将嵌套的JSON转换为CSV

9

我正在将一个10多层的嵌套JSON对象转换为C# .NET中的CSV文件。

我一直在使用JavaScriptSerializer().Deserialize<ObjectA>(json)XmlNode xml = (XmlDocument)JsonConvert.DeserializeXmlNode(json)来分解对象。通过这些对象,我可以进一步写入CSV文件。然而,现在JSON对象进一步扩展了。大多数数据并没有真正使用,因此我希望进行原始数据转储。

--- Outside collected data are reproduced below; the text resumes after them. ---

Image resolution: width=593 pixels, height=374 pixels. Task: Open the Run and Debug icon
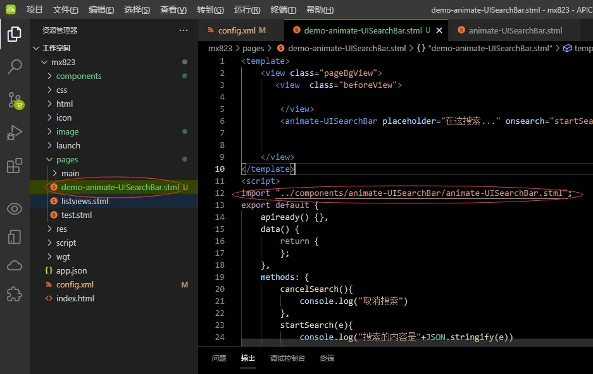click(x=15, y=133)
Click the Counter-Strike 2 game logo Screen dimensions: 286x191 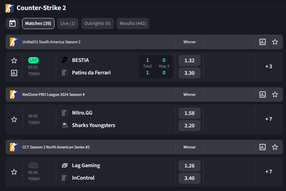tap(10, 8)
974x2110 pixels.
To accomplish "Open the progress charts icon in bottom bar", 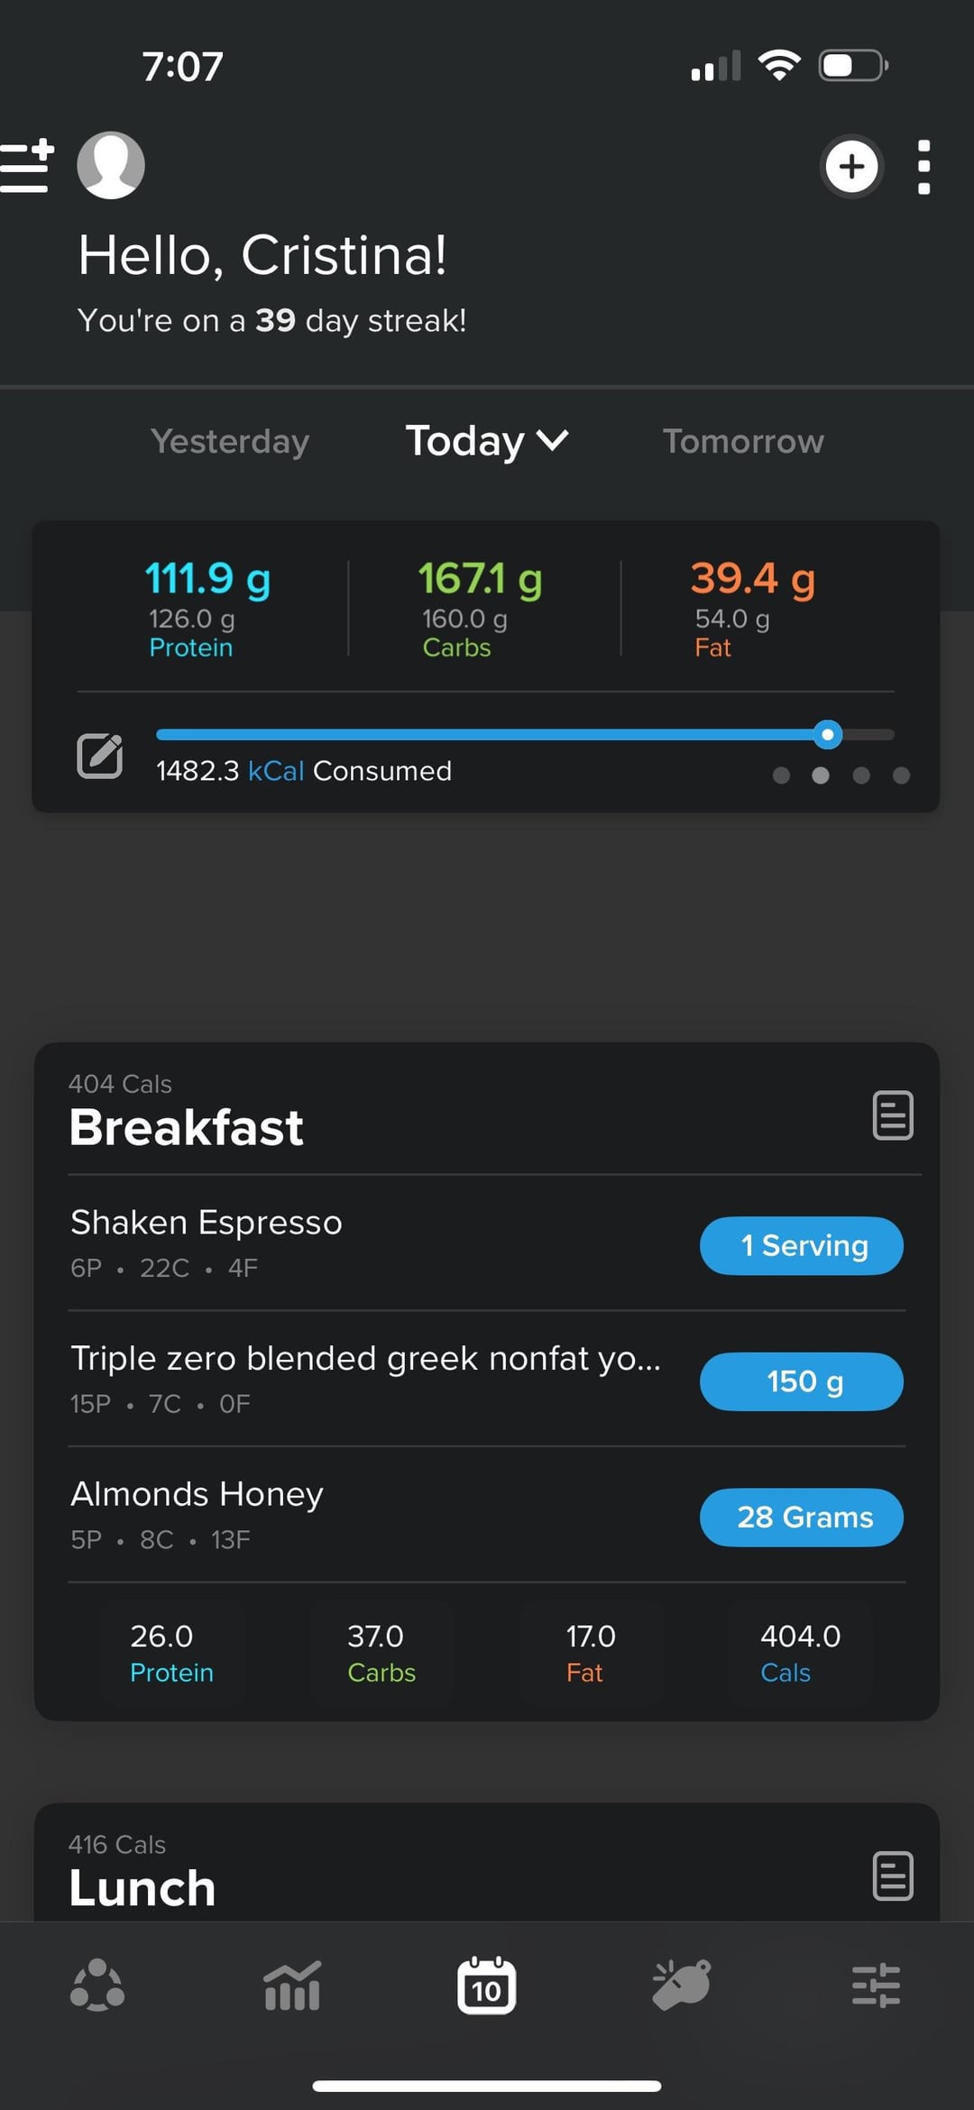I will 292,1986.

有没有更简单的方法可以在不声明结构的情况下将数据转储为csv格式?

示例JSON:

{
"F1":1,
"F2":2,
"F3":[
    {
        "E1":3,
        "E2":4
    },
    {
        "E1":5,
        "E2":6
    },  
    {
        "E1":7,
        "E2":8,
        "E3":[
            {
                "D1":9,
                "D2":10
            }
        ]
    },      
]
}   

我的期望CSV输出结果是:
F1,F2,E1,E2,D1,D2
1,2
1,2,3,4
1,2,5,6
1,2,7,8,9,10

你能不能将那些数据转换成 DataTable,然后再从中转换成 CSV 呢? - MethodMan
@MethodMan 这正是我处理前几个级别所做的。毕竟,我发现将它们放入结构中太耗费时间了,因此我正在检查是否有任何自动化方法。 - ydoow
1
我已经尝试过了,可以在这里查看:https://dotnetfiddle.net/7MBHUc 它没有起作用,但我能够遍历。下次有机会时会更新。 - Gaurav Gandhi
@ErrHunter 看起来是一个更接近的解决方案。1)需要摆脱具有子元素的节点;和2)更多的数据类型检查。 - ydoow
@ydoow,是的我知道。但是我有点忙,所以可能要在8-10小时后才能更新。 - Gaurav Gandhi
显示剩余6条评论
3个回答

13
您的请求存在不一致性:您希望为具有子级的根对象生成一行,但您不希望为"F3[2]"对象生成一行,该对象也具有子级。因此,您的规则是“为至少具有一个原始值属性的对象打印一行,只要该对象是根对象或没有具有至少一个原始值属性的后代对象”。这有点棘手,但可以使用LINQ to JSON完成。
        var obj = JObject.Parse(json);

        // Collect column titles: all property names whose values are of type JValue, distinct, in order of encountering them.
        var values = obj.DescendantsAndSelf()
            .OfType<JProperty>()
            .Where(p => p.Value is JValue)
            .GroupBy(p => p.Name)
            .ToList();

        var columns = values.Select(g => g.Key).ToArray();

        // Filter JObjects that have child objects that have values.
        var parentsWithChildren = values.SelectMany(g => g).SelectMany(v => v.AncestorsAndSelf().OfType<JObject>().Skip(1)).ToHashSet();

        // Collect all data rows: for every object, go through the column titles and get the value of that property in the closest ancestor or self that has a value of that name.
        var rows = obj
            .DescendantsAndSelf()
            .OfType<JObject>()
            .Where(o => o.PropertyValues().OfType<JValue>().Any())
            .Where(o => o == obj || !parentsWithChildren.Contains(o)) // Show a row for the root object + objects that have no children.
            .Select(o => columns.Select(c => o.AncestorsAndSelf()
                .OfType<JObject>()
                .Select(parent => parent[c])
                .Where(v => v is JValue)
                .Select(v => (string)v)
                .FirstOrDefault())
                .Reverse() // Trim trailing nulls
                .SkipWhile(s => s == null)
                .Reverse());

        // Convert to CSV
        var csvRows = new[] { columns }.Concat(rows).Select(r => string.Join(",", r));
        var csv = string.Join("\n", csvRows);

        Console.WriteLine(csv);

使用
public static class EnumerableExtensions
{
    // https://dev59.com/R3A75IYBdhLWcg3wGlEa
    public static HashSet<T> ToHashSet<T>(this IEnumerable<T> source)
    {
        return new HashSet<T>(source);
    }
}

输出结果为:

F1,F2,E1,E2,D1,D2
1,2
1,2,3,4
1,2,5,6
1,2,7,8,9,10

真遗憾这个问题没有被标记为解决方案,或者至少没有得到评论。如果我尝试一下的话,我会回来汇报的。 - Jeremy A. West
杰出的解决方案。 - FosterZ

1

我写了这个并且它对我有效。 在这里,我们使用 prop_prop 的格式将对象树的所有面包屑保存在标题中。 并以 prop1 的格式将 jarray 属性对象保存在标题中。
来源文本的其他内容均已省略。